Week 1 (April 16-22)

23 05 2007

We’ll get into the habit of posting the workouts once a week (after completing the week). But for now we’ll just do a little catch up.

DAY 1 (Circut)

c-WU- SJ + 2HSW (#26 KB) x 10 + R 30s + PSU x 5

WO- SW (each hand w #26 KB) x 8 + PSU x 5 + SQ x 15 Time: 1:11

End: WM (#9 KB) x 3 + HKT 20 sec

s– WU- SJ + 2HSW (#35 KB) x 10 + R 30s + PSU x 5

WO- SN (each hand w #35 KB) x 10 + PSU x 10 + SQ x 30 Time: 2:06

End: WM (#35 KB) x 3 + HKT 45 sec

Notes: Yep, that’s right. Those times are real. 2 mins smoked us. Start off small and work up to the bigger goals. This type of fitness is (for most of us) unlike anything we’ve done before. Don’t kill yourself to appease your ego. It will very quickly volunteer to be left at the door when you step into this arena.

DAY 2 (Strength)

c-WU- SJ + 2HSW (#26 KB) x 10,

WO – MilPR #26 KB (each arm) x 3, R 2min, DL Dbl KB #35 x 5, R 2min, ChUP x 3

End: THU, #26 KB, each arm x 5, 2 rds

s– WU- SJ + 2HSW (#35 KB) x 10

WO – MilPR #35 KB (each arm) x 5, R 2min, DL Dbl KB #35 x 5, R 2min, WPLU (+ #9) x 5

End: TGU, #35 KB, each arm x 5

DAY 3 (Rest)

DAY 4 (Circut)

c-WU- SJ + 2HSW (#26 KB) x 12

WO – TPL (7.5m) x 3 + WB (#20 Ball) x 10 Time: 1:03KB Timer

End: JSU 5 x 2 (rds)

s– WU- SJ + 2HSW (#35 KB) x 12

WO – TPL (7.5m) x 3 + WB (#20 Ball) x 15 Time: 0:59

End: JSU 5 x 2 (rds)

DAY 5 (Power)

c-WU- SJ + 2HSW (#26 KB) x 12

WO – Sprint 30m + BJ (21 in) x 10, 2 rds Time: 1:39

s – no workout, sick

DAY 6 (Rest)

DAY 7 (Endurance)

c & s – Hike, Lynn Valley Trail, Cedar Mills Loop, 3 hrs total time hiking.
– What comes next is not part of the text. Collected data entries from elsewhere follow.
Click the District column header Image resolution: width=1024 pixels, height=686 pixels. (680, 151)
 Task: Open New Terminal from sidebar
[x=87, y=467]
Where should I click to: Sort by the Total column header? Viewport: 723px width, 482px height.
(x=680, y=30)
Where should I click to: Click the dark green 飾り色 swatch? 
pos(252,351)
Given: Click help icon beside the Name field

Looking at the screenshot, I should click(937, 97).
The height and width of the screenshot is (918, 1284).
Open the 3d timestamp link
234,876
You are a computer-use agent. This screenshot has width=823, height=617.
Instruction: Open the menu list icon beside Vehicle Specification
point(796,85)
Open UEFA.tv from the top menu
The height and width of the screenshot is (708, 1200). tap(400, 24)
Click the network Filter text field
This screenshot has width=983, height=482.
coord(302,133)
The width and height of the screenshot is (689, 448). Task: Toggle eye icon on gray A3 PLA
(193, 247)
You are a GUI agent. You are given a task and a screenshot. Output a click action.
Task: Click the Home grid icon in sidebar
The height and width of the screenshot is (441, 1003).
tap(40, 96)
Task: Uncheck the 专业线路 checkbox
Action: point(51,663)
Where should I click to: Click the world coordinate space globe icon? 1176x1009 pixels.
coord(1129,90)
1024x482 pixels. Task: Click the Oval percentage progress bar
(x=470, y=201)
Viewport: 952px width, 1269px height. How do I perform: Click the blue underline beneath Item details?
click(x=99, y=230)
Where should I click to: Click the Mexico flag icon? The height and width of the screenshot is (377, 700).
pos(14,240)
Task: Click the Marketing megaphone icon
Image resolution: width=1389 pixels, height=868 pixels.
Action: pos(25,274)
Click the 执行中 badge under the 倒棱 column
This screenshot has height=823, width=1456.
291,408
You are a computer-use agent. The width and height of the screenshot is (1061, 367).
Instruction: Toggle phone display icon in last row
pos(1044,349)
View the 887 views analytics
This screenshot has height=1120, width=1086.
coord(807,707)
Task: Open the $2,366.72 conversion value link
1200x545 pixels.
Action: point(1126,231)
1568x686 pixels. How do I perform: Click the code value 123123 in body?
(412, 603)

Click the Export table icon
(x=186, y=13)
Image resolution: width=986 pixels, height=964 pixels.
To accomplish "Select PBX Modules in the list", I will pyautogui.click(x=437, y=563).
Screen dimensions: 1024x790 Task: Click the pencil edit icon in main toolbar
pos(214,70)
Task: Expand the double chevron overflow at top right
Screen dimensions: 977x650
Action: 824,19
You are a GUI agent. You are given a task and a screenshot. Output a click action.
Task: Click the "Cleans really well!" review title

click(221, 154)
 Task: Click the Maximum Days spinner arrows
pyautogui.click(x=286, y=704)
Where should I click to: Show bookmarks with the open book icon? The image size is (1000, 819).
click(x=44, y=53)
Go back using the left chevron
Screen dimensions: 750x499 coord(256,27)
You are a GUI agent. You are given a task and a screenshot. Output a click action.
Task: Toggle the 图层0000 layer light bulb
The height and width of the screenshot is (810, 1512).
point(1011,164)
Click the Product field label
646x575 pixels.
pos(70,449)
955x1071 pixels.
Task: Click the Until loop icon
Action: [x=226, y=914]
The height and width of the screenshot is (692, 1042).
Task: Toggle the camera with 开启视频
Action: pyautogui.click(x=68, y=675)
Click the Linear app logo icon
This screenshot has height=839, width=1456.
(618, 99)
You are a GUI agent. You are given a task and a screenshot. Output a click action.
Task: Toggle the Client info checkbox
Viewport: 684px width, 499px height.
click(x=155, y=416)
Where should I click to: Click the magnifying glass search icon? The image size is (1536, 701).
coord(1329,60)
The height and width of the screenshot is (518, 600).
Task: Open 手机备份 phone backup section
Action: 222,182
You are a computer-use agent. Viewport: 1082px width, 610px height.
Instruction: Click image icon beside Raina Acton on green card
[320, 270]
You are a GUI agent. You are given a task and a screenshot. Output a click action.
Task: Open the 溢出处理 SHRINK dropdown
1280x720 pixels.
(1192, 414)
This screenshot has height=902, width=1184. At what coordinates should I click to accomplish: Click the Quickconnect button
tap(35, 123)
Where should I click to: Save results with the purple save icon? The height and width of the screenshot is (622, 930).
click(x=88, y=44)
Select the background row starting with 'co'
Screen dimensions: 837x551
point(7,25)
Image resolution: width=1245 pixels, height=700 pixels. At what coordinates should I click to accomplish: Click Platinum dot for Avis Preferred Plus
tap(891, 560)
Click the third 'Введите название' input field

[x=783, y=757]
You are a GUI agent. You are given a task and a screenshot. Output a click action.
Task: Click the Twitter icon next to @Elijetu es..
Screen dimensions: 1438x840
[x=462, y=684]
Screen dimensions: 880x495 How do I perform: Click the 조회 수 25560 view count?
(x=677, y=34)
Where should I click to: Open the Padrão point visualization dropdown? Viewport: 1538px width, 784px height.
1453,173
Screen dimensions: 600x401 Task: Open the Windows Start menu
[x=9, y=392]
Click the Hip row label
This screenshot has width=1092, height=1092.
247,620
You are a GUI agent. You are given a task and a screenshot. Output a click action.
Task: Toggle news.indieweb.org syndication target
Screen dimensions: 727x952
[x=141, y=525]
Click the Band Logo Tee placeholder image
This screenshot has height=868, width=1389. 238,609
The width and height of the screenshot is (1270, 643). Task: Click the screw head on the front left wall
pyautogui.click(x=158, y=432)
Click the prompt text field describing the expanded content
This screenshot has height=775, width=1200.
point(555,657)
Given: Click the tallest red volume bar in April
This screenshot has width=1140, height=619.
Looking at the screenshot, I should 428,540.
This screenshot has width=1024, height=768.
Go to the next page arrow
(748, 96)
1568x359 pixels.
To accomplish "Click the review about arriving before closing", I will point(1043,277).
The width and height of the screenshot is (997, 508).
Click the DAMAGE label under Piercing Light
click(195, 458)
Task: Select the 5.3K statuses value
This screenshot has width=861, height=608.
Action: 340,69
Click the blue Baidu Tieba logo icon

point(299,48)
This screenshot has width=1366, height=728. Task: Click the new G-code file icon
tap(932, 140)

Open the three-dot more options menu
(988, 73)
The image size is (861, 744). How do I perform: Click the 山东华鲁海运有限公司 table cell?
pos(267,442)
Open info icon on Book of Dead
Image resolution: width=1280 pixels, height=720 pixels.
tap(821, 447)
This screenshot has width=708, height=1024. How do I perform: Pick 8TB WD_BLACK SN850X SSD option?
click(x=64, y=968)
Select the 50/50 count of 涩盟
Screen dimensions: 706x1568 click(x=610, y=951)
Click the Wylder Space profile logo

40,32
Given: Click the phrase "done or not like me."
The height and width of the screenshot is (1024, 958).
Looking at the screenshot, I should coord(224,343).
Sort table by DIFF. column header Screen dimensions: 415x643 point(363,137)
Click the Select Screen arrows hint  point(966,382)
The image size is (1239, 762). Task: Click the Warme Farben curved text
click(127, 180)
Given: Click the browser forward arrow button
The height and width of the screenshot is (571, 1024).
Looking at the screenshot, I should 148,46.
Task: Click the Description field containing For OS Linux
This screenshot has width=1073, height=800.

Notes: The total time hiking is not specific times (ie: time goals for doing a particular hike in), they are the amount of time total we spent out hiking. This includes the ascent, the descent and usually a 20 min stop for a bite to eat. If we are keeping track of a particular ascent time, we’ll be sure to include that.